▸ **Short problem**
Pull out every line in the items below that contains the word "Planning".

▸ **Supplied data**
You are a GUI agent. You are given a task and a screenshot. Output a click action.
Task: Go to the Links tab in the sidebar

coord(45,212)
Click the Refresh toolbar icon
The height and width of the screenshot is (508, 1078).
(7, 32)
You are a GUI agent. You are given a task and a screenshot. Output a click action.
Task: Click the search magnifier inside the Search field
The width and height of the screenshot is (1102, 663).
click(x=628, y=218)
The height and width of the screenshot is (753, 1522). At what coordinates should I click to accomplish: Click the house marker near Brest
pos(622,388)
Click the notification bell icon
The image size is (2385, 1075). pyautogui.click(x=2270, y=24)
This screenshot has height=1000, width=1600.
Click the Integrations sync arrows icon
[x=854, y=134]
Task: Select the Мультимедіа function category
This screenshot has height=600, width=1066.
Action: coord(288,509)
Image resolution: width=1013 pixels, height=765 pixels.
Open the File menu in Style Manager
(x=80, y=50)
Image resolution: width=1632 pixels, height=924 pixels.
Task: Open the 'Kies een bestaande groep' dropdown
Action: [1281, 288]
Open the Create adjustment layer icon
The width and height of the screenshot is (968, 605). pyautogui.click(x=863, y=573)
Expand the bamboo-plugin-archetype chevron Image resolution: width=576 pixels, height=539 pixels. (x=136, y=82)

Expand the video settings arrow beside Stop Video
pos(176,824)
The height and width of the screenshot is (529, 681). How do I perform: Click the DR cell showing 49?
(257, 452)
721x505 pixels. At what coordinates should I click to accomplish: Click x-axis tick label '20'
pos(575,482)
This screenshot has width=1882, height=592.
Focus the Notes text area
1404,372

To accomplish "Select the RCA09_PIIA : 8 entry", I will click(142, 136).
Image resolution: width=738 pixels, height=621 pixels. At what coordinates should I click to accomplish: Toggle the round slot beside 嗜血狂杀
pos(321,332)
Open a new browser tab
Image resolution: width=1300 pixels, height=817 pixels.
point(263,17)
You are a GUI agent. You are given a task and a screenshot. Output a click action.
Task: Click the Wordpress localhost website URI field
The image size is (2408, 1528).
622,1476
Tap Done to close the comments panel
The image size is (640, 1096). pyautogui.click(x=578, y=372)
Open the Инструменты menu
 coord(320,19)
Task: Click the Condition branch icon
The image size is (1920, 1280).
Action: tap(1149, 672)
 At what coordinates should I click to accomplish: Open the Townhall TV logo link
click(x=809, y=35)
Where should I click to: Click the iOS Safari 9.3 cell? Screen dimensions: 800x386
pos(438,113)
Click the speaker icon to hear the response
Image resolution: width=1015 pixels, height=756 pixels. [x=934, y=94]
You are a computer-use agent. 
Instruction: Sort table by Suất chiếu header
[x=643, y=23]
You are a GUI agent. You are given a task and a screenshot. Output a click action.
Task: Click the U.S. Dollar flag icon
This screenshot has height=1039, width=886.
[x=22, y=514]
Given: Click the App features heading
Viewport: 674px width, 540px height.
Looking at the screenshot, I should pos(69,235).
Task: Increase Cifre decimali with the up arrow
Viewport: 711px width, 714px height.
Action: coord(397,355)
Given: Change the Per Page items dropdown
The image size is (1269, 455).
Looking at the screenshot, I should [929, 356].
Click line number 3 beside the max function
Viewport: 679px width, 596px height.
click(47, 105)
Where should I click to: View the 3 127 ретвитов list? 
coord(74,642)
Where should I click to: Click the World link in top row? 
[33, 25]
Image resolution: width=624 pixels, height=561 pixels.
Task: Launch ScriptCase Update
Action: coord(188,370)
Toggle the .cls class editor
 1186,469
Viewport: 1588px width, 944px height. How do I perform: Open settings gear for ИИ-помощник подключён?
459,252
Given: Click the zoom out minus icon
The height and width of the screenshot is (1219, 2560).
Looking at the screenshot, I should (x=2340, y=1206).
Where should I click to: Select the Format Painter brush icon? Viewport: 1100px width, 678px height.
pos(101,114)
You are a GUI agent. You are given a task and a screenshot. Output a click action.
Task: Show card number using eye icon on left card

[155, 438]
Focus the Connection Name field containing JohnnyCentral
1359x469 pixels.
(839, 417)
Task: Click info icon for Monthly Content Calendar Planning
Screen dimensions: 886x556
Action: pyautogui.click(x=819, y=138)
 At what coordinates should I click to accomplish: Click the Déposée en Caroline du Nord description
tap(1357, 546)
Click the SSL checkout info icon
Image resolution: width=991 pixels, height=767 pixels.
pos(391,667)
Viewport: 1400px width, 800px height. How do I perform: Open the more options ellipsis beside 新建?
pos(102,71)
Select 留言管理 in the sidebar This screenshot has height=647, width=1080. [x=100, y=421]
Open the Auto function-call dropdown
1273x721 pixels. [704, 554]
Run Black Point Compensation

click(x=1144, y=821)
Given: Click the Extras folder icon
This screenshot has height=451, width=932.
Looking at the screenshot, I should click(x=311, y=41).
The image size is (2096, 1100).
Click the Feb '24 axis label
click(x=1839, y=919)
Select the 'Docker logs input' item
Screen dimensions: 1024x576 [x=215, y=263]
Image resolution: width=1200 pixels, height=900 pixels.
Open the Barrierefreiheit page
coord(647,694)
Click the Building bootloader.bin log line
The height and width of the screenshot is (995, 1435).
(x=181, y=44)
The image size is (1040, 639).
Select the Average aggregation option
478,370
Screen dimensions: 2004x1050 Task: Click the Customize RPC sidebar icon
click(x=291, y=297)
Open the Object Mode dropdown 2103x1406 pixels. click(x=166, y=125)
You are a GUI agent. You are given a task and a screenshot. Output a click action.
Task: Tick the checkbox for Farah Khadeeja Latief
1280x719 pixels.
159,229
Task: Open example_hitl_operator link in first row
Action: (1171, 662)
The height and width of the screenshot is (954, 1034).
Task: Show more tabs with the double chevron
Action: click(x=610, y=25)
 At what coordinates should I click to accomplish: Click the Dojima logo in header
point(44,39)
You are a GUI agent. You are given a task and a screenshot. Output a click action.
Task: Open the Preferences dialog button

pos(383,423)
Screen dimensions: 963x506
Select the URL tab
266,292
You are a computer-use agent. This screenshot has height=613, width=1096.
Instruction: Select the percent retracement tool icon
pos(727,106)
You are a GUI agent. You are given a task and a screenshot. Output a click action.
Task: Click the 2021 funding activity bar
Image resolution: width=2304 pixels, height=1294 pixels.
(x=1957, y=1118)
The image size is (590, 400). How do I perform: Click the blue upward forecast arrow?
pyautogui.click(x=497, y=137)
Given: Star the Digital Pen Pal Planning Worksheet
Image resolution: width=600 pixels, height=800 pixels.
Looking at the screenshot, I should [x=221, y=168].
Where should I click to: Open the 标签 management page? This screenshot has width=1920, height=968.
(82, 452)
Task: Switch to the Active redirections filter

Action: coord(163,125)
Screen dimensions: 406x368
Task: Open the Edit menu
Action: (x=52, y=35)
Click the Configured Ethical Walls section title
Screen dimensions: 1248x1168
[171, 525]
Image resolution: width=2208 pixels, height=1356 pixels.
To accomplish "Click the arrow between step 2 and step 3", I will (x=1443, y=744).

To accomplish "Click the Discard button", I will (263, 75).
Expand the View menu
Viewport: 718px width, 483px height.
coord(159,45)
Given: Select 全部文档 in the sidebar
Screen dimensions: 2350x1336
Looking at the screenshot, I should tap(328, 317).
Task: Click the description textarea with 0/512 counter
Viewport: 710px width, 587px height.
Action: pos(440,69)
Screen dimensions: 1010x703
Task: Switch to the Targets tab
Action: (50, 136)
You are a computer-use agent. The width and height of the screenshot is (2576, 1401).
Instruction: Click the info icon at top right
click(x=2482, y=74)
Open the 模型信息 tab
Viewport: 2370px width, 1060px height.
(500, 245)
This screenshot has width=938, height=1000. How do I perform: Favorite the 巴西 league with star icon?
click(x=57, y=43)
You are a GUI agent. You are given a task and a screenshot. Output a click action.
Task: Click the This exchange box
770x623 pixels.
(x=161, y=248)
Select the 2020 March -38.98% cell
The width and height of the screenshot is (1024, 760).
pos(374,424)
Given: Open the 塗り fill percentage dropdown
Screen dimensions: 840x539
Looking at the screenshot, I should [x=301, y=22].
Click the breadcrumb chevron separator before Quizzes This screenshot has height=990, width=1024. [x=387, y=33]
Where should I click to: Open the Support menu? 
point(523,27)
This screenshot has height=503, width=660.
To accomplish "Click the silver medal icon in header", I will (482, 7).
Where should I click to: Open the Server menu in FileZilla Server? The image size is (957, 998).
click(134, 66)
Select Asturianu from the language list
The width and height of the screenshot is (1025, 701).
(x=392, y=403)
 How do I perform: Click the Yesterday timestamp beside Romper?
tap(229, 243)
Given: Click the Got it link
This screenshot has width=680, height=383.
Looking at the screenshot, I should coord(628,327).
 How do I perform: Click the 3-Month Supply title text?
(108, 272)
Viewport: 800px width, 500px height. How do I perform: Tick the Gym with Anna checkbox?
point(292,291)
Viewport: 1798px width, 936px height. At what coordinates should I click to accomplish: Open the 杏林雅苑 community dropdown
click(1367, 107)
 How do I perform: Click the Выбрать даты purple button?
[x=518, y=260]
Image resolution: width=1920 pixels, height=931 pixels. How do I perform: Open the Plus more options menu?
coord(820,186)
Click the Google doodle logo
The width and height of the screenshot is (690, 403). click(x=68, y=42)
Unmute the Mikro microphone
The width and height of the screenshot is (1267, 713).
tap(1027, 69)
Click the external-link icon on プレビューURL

▸ **Written response**
Task: Click info icon for Monthly Content Calendar Planning
Given: Star the Digital Pen Pal Planning Worksheet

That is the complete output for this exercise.